Governo suspende R$ 6 milhões a ONG após suspeita de irregularidades em castrações

O governo federal suspendeu a transferência de R$ 6 milhões para a Associação Catarinense de Gestão Hospitalar, Conhecimento e Assistência Social (CHC) após a identificação de inconsistências em registros de castração e microchipagem de animais em São Paulo.
A parceria, financiada por emenda parlamentar do deputado Bruno Lima (Podemos-SP), previa R$ 11 milhões; a entidade já havia recebido R$ 5 milhões. A informação foi divulgada pelo portal Metrópoles.
O Ministério do Meio Ambiente e Mudança do Clima (MMA) afirmou que os pagamentos continuarão suspensos até o esclarecimento das irregularidades e pediu documentos para verificar os atendimentos do programa Castra+.
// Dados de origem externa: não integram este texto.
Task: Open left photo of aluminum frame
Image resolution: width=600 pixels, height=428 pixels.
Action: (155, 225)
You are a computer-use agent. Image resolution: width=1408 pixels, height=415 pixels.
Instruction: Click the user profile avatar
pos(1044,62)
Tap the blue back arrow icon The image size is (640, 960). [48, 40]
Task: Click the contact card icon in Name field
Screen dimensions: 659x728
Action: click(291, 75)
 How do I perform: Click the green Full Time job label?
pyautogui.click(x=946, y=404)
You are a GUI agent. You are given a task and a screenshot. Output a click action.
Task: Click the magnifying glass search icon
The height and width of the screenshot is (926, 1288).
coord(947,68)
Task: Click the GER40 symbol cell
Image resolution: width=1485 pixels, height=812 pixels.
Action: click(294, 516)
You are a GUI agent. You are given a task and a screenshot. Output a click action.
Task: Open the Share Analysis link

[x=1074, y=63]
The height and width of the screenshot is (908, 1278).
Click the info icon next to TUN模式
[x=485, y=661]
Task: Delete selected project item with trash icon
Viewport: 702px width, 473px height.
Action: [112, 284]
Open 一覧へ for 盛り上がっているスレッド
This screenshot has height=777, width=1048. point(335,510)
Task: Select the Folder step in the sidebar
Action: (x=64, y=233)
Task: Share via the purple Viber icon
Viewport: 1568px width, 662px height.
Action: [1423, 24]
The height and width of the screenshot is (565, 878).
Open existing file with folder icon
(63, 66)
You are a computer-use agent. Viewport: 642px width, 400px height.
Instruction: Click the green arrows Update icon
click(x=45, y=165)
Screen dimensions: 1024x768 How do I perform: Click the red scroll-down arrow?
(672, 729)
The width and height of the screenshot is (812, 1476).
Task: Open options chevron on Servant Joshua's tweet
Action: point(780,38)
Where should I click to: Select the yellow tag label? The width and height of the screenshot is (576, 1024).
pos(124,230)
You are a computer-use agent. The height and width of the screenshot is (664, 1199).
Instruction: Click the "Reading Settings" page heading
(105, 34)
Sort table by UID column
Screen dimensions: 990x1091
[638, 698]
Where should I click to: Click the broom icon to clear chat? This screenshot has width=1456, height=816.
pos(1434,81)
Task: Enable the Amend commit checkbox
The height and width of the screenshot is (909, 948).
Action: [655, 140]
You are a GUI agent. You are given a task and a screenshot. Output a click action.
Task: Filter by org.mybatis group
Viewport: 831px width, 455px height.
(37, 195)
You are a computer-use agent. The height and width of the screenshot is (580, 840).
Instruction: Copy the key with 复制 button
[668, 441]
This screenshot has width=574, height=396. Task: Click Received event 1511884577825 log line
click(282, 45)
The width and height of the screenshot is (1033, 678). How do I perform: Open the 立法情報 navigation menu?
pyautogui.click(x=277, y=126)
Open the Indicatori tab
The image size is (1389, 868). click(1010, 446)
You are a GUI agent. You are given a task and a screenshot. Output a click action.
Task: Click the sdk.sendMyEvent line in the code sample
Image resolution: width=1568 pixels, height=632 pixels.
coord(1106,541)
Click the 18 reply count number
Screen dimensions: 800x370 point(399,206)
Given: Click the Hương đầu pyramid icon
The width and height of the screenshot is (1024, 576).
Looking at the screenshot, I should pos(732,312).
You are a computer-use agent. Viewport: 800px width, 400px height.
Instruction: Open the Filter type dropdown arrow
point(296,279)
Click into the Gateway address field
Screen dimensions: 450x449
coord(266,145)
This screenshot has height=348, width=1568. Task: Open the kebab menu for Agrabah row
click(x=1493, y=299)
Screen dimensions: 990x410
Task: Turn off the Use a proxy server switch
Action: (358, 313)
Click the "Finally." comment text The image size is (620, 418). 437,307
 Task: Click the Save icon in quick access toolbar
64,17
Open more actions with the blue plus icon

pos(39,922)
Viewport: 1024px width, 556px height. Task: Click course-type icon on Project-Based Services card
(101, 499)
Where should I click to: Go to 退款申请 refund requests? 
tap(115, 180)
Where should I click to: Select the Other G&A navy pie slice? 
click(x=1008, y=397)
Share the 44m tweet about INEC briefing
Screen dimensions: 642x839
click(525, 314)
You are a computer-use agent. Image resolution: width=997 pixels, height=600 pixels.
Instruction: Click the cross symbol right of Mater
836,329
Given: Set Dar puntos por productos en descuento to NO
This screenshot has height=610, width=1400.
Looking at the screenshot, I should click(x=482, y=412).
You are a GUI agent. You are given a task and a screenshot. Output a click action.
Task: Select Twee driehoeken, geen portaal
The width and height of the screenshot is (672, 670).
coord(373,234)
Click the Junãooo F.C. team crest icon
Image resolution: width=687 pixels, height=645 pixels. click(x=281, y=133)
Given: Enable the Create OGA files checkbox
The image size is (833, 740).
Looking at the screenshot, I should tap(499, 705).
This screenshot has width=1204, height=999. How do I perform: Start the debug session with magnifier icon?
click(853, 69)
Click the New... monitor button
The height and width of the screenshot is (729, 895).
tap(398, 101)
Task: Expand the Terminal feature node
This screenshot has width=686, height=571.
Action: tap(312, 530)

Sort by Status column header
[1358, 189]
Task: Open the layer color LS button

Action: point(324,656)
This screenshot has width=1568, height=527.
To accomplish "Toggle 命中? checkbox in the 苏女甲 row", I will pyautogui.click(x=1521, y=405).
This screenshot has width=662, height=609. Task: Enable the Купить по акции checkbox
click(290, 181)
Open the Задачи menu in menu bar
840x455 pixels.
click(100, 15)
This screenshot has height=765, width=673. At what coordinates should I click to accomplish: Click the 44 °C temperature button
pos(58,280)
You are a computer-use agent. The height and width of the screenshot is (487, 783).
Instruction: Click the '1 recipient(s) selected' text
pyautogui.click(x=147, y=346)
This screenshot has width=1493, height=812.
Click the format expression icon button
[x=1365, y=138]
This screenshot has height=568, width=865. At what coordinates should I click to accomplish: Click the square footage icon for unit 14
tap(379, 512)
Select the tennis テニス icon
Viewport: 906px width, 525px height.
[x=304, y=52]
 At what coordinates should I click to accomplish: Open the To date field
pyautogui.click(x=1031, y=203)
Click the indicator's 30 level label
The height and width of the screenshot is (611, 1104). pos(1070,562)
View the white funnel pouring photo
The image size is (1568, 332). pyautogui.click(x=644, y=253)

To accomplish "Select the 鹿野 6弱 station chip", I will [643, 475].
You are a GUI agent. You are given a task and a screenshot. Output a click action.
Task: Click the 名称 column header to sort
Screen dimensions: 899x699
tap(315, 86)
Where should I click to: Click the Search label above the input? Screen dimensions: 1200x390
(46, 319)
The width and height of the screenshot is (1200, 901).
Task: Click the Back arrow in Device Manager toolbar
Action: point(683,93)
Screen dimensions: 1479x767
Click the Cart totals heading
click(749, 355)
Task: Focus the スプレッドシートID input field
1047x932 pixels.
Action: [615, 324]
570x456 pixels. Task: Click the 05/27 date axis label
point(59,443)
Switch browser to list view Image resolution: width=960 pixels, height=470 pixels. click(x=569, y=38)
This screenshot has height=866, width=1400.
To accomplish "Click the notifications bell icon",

A suspeita surgiu após análise de fichas de ações de castração e microchipagem. De 500 registros examinados, apenas 61 traziam o nome do responsável pelo animal; alguns nomes eram incompatíveis, como “Samsung A14”.
O MMA requisitou à CHC informações sobre mais de 1,2 mil registros questionáveis, incluindo identificação dos animais, fichas individuais, prontuários, comprovantes, responsáveis técnicos e registros fotográficos.
A CHC atribuiu parte das inconsistências ao preenchimento “em lote” pela clínica contratada. A entidade suspendeu preventivamente os pagamentos e encerrou o contrato com a empresa, mas afirma que 100% das castrações previstas foram realizadas.
A associação declarou não ser alvo de investigação, mas passar por auditoria, e lembrou que os pagamentos estão suspensos para instituições que recebem emendas parlamentares.
O deputado Bruno Lima contestou a existência de castrações fictícias, afirmou ter pedido auditoria externa e disse que não foram encontrados animais sem atendimento. Segundo ele, a documentação foi enviada ao MMA.
Principais informações
- O governo federal suspendeu R$ 6 milhões destinados à CHC.
- Suspeitas envolvem registros de castração e microchipagem em São Paulo.
- O MMA pediu explicações sobre 1,2 mil registros questionáveis.
- A CHC nega irregularidades e diz que 100% das castrações foram feitas.
- O deputado Bruno Lima também contesta as suspeitas e pediu auditoria externa.